◆ Work to complete ◆
Would you go through the records below and copy each line with the string "agent"?

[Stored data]
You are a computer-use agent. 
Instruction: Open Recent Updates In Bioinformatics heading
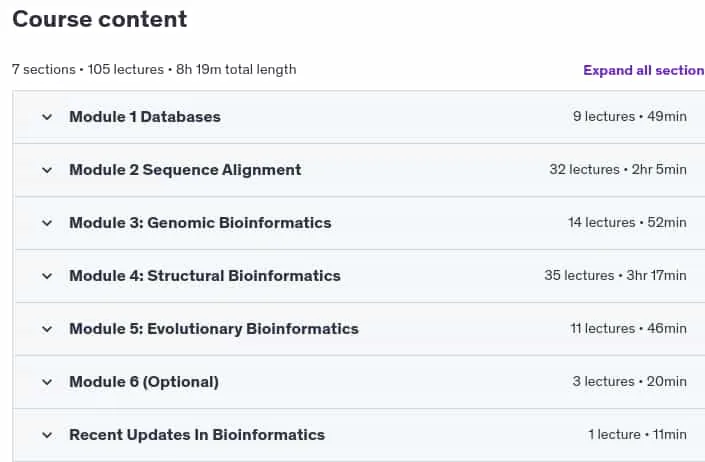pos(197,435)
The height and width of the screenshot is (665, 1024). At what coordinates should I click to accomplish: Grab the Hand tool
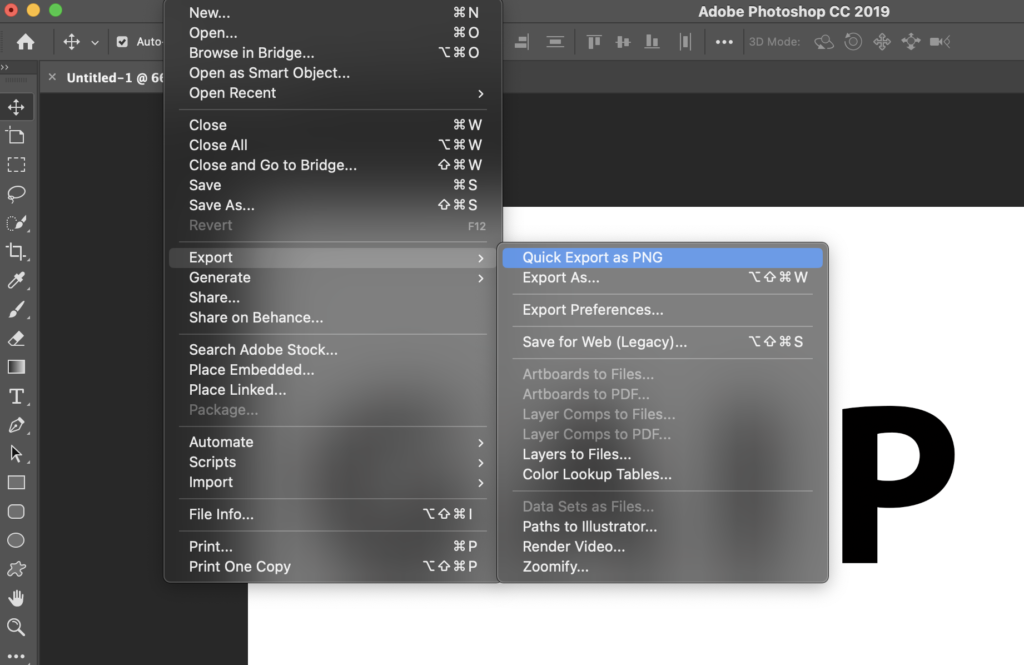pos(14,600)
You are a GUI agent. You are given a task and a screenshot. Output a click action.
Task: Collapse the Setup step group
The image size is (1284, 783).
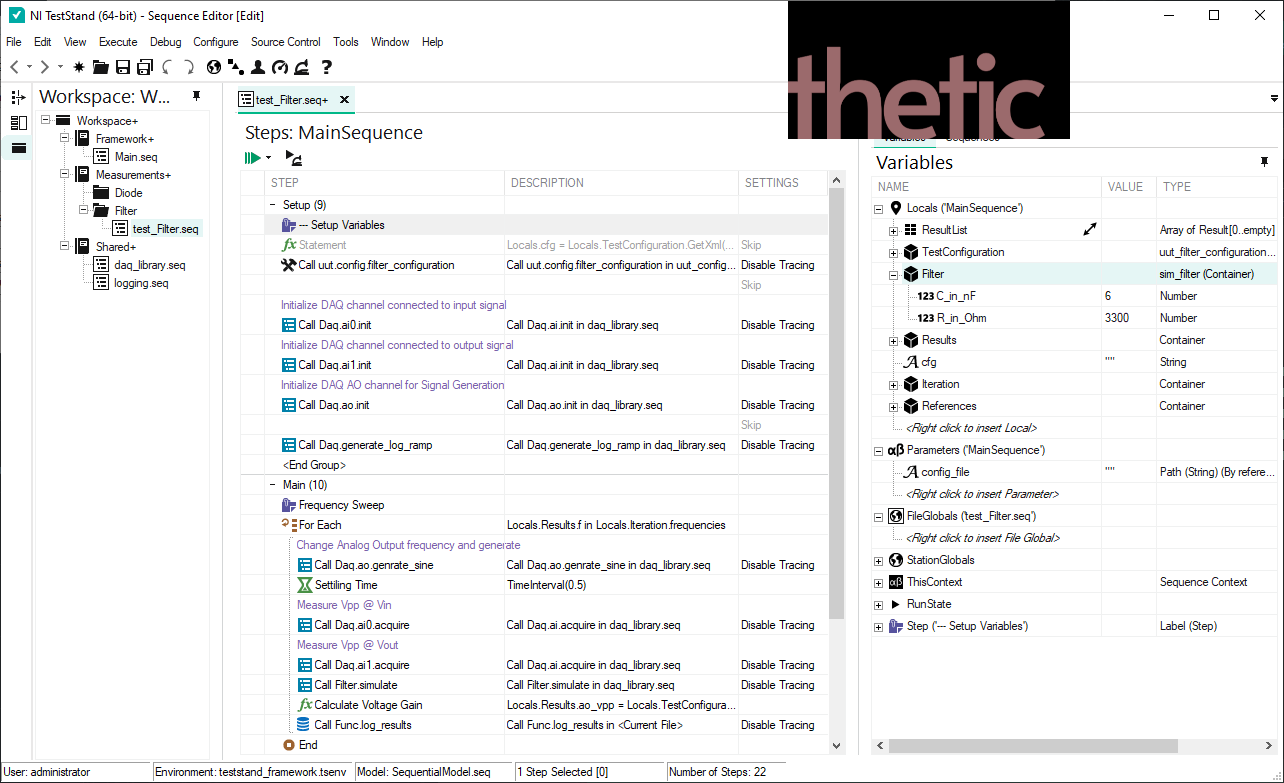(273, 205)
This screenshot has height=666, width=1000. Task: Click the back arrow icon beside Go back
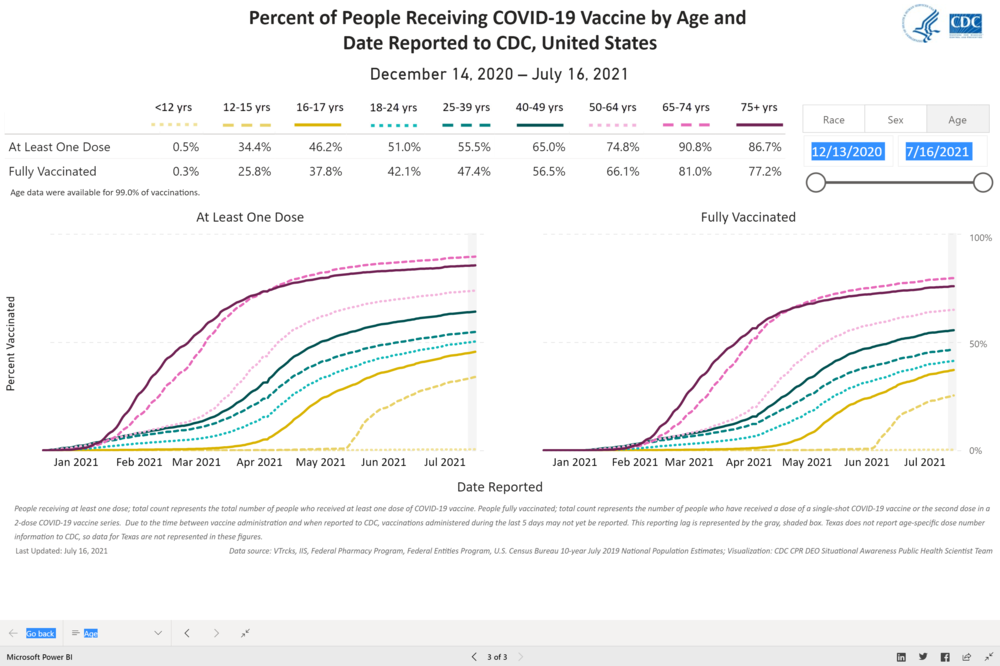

◆ Answer below ◆
You are a computer-use agent. 
You are a GUI agent. You are given a task and a screenshot. Output a click action.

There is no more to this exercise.